Boolean isDead = ControlFlowSupport.analyze(getCursor(), false,
(cursor, cfg) -> {
LivenessAnalysis analysis = new LivenessAnalysis(cfg);
LiveVariables liveVars = analysis.analyze();

// Check if the variable is ever live after initialization
String varName = variable.getSimpleName();

// The variable is dead if it's never used after declaration
return !liveVars.isLive(varName, variable);
});

if (Boolean.TRUE.equals(isDead)) {
return SearchResult.found(variable,
"Variable '" + variable.getSimpleName() + "' is never used after initialization");
}

return super.visitVariable(variable, ctx);
}

Step 4: leverage the livevariables API

The LiveVariables result type provides convenient methods beyond basic queries.

private void demonstrateAdvancedFeatures(LiveVariables liveVars) {
// Find all dead assignments automatically
List<J.Assignment> deadAssignments = liveVars.findDeadAssignments();

// Find unused variable declarations
List<J.VariableDeclarations.NamedVariable> deadVars =
liveVars.findDeadVariableDeclarations();

// Get all variable names that are live somewhere
Set<String> allLiveVars = liveVars.getAllLiveVariableNames();

// Check what's live at method exit (potential return values)
Set<String> liveAtExit = liveVars.getLiveAtExit();
}

Step 5: create a comprehensive dead code recipe

Let's combine everything into a more complete recipe.

public class ComprehensiveDeadCodeFinder extends Recipe {

@Override
public String getDisplayName() {
return "Find all dead code";
}

@Override
public TreeVisitor<?, ExecutionContext> getVisitor() {
return new JavaIsoVisitor<ExecutionContext>() {
@Override
public J.MethodDeclaration visitMethodDeclaration(
J.MethodDeclaration method, ExecutionContext ctx) {

// Analyze the entire method at once
Set<J> deadCode = new HashSet<>();
Map<J, String> messages = new HashMap<>();

J.MethodDeclaration analyzed = ControlFlowSupport.analyze(getCursor(), method,
(cursor, cfg) -> {
LivenessAnalysis analysis = new LivenessAnalysis(cfg);
LiveVariables liveVars = analysis.analyze();

// Collect dead code
for (J.Assignment dead : liveVars.findDeadAssignments()) {
deadCode.add(dead);
messages.put(dead, "Dead assignment detected");
}

for (var dead : liveVars.findDeadVariableDeclarations()) {
deadCode.add(dead);
messages.put(dead, "Unused variable: " + dead.getSimpleName());
}

return method;
});

// Mark dead code if found
if (!deadCode.isEmpty()) {
return (J.MethodDeclaration) new MarkAsSearchResult(deadCode, messages)

PROMPT A: Quote the records verbatim, starting at their first line and ending at the line containing "Home (215, 137)".

[Location data for words and elements]
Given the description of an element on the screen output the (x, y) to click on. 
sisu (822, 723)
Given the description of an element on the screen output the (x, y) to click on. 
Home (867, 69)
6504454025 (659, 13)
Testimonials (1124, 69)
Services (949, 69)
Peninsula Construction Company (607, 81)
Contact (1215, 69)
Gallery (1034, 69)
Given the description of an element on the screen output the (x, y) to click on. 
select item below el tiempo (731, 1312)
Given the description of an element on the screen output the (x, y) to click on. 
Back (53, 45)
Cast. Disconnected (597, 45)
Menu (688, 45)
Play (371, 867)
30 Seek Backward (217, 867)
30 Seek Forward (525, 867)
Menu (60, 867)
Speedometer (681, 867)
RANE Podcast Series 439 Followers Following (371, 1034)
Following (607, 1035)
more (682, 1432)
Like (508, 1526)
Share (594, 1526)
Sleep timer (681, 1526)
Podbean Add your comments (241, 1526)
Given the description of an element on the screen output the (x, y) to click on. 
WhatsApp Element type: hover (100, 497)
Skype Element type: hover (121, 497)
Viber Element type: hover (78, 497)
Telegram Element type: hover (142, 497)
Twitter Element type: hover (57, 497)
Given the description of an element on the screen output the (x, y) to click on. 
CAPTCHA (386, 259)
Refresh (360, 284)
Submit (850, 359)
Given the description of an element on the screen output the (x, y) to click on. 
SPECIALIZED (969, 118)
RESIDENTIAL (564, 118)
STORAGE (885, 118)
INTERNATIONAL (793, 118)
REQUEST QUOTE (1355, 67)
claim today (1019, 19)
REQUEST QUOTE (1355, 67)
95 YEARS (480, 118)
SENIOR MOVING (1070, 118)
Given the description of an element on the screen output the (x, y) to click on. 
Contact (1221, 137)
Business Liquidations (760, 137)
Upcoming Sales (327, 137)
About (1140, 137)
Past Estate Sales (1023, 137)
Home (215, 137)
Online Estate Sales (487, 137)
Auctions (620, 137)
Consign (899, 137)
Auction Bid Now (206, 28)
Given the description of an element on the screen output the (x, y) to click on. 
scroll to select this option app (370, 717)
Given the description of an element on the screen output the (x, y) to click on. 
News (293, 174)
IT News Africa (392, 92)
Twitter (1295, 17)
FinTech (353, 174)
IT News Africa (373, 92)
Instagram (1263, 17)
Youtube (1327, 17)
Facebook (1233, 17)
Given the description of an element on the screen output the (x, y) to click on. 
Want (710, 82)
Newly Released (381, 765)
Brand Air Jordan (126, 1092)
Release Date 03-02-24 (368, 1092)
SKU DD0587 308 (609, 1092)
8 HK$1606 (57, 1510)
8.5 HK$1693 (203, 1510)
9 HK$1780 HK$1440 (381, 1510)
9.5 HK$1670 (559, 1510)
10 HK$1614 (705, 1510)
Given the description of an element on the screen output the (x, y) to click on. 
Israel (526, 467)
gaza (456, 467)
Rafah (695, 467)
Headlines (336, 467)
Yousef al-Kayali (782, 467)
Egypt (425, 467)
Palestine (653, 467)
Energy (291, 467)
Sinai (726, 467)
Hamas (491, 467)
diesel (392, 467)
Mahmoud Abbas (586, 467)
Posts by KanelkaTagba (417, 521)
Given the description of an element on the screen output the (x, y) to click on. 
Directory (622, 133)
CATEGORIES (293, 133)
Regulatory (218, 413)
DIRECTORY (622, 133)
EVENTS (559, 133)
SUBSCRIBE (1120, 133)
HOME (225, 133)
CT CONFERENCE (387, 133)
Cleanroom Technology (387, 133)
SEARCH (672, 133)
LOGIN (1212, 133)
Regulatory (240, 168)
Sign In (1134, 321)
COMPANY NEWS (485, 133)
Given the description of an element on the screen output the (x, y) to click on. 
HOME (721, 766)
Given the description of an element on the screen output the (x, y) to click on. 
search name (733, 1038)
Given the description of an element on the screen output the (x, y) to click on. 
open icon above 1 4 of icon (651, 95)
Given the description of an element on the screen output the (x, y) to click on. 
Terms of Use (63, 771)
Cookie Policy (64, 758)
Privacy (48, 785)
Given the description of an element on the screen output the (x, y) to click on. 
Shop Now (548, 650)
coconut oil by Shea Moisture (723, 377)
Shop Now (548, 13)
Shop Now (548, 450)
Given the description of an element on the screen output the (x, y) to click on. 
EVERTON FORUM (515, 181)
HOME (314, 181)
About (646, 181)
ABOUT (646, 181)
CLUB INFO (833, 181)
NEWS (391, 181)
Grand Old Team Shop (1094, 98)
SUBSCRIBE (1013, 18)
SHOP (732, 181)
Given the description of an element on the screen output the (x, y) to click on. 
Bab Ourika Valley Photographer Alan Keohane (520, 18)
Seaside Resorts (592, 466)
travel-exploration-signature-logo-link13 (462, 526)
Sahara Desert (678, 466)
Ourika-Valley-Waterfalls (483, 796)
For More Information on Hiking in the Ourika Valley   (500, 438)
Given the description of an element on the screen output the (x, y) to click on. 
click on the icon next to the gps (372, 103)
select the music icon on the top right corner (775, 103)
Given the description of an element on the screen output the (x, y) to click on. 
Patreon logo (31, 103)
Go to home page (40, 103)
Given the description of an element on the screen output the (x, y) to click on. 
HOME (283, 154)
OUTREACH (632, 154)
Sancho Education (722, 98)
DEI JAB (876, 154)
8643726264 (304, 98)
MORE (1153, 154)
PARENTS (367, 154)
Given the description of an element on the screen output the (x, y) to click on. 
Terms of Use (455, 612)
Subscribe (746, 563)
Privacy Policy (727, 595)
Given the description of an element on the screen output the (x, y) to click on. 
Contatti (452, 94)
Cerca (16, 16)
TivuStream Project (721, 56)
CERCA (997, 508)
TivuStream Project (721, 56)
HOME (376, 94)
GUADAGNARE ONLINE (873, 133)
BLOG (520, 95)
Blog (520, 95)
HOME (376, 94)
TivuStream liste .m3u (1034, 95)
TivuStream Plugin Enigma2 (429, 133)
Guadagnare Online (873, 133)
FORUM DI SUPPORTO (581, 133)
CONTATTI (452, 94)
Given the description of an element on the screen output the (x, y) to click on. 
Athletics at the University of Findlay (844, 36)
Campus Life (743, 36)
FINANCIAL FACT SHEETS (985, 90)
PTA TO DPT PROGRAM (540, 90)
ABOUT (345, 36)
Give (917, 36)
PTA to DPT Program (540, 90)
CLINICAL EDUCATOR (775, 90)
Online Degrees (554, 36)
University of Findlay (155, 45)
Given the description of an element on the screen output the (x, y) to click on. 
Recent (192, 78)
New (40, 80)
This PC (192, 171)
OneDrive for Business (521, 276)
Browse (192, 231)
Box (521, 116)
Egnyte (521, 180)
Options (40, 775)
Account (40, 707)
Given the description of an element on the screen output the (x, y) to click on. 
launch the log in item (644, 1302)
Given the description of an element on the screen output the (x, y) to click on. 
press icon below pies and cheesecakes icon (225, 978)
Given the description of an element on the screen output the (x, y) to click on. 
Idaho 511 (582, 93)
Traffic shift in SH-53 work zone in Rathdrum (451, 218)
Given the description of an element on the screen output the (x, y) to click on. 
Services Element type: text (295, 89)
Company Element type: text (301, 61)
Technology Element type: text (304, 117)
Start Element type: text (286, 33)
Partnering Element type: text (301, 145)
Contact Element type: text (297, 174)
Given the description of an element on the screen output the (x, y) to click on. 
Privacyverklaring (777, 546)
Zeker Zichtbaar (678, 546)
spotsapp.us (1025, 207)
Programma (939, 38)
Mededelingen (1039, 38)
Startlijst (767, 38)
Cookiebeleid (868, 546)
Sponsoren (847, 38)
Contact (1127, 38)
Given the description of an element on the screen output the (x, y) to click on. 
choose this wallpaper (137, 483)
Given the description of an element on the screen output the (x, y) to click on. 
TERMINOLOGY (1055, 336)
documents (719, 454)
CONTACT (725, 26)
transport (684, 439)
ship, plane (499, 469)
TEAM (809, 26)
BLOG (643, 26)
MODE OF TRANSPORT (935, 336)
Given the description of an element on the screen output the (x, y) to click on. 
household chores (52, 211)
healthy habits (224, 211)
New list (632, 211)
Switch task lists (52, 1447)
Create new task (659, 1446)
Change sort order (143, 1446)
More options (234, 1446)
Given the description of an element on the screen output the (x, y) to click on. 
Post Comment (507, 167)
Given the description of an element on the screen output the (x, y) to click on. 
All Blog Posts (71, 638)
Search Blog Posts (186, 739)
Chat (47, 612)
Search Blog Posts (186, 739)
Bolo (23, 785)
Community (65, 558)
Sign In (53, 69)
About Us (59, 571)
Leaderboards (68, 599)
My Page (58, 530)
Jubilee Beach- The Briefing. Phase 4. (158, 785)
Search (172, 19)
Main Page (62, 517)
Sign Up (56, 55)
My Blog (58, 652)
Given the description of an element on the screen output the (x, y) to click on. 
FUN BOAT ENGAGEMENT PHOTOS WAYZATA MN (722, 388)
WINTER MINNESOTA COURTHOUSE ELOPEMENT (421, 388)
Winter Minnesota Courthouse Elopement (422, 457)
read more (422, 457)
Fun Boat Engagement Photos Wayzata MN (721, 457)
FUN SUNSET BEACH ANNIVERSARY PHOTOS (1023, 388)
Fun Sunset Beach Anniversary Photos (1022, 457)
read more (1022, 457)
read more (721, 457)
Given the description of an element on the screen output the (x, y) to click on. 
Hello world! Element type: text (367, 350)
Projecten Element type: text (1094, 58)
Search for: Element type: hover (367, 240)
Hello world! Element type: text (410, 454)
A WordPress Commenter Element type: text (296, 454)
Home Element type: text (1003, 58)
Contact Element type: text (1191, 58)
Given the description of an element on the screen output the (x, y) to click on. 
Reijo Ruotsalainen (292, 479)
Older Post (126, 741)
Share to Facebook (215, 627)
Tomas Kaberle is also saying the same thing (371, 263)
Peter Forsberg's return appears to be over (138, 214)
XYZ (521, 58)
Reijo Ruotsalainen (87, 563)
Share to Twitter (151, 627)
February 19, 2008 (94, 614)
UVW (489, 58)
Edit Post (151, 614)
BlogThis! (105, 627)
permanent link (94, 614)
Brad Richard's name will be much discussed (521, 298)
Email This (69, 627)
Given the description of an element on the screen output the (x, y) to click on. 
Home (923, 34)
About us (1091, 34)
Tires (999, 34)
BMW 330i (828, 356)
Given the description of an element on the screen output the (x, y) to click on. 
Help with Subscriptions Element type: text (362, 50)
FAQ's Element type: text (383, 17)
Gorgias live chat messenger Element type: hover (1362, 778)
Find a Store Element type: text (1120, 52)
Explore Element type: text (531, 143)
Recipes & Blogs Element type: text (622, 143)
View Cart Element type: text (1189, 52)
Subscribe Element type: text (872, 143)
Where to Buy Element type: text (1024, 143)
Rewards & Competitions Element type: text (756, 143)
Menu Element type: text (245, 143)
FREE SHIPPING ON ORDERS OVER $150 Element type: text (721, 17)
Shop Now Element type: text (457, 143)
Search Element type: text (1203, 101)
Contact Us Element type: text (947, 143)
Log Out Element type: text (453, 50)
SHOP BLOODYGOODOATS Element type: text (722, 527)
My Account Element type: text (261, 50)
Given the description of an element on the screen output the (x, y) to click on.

PROMPT B:
In the dead code tutorial, answer these:
(i) What string does the getDisplayName method of ComprehensiveDeadCodeFinder return?
(ii) Which LiveVariables method gives the set of variables live at method exit?
(iii) What message is stored for each dead assignment the comprehensive recipe collects?

CORRECT RESPONSE A:
Given the description of an element on the screen output the (x, y) to click on. 
sisu (822, 723)
Given the description of an element on the screen output the (x, y) to click on. 
Home (867, 69)
6504454025 (659, 13)
Testimonials (1124, 69)
Services (949, 69)
Peninsula Construction Company (607, 81)
Contact (1215, 69)
Gallery (1034, 69)
Given the description of an element on the screen output the (x, y) to click on. 
select item below el tiempo (731, 1312)
Given the description of an element on the screen output the (x, y) to click on. 
Back (53, 45)
Cast. Disconnected (597, 45)
Menu (688, 45)
Play (371, 867)
30 Seek Backward (217, 867)
30 Seek Forward (525, 867)
Menu (60, 867)
Speedometer (681, 867)
RANE Podcast Series 439 Followers Following (371, 1034)
Following (607, 1035)
more (682, 1432)
Like (508, 1526)
Share (594, 1526)
Sleep timer (681, 1526)
Podbean Add your comments (241, 1526)
Given the description of an element on the screen output the (x, y) to click on. 
WhatsApp Element type: hover (100, 497)
Skype Element type: hover (121, 497)
Viber Element type: hover (78, 497)
Telegram Element type: hover (142, 497)
Twitter Element type: hover (57, 497)
Given the description of an element on the screen output the (x, y) to click on. 
CAPTCHA (386, 259)
Refresh (360, 284)
Submit (850, 359)
Given the description of an element on the screen output the (x, y) to click on. 
SPECIALIZED (969, 118)
RESIDENTIAL (564, 118)
STORAGE (885, 118)
INTERNATIONAL (793, 118)
REQUEST QUOTE (1355, 67)
claim today (1019, 19)
REQUEST QUOTE (1355, 67)
95 YEARS (480, 118)
SENIOR MOVING (1070, 118)
Given the description of an element on the screen output the (x, y) to click on. 
Contact (1221, 137)
Business Liquidations (760, 137)
Upcoming Sales (327, 137)
About (1140, 137)
Past Estate Sales (1023, 137)
Home (215, 137)

CORRECT RESPONSE B:
(i) "Find all dead code"
(ii) getLiveAtExit()
(iii) "Dead assignment detected"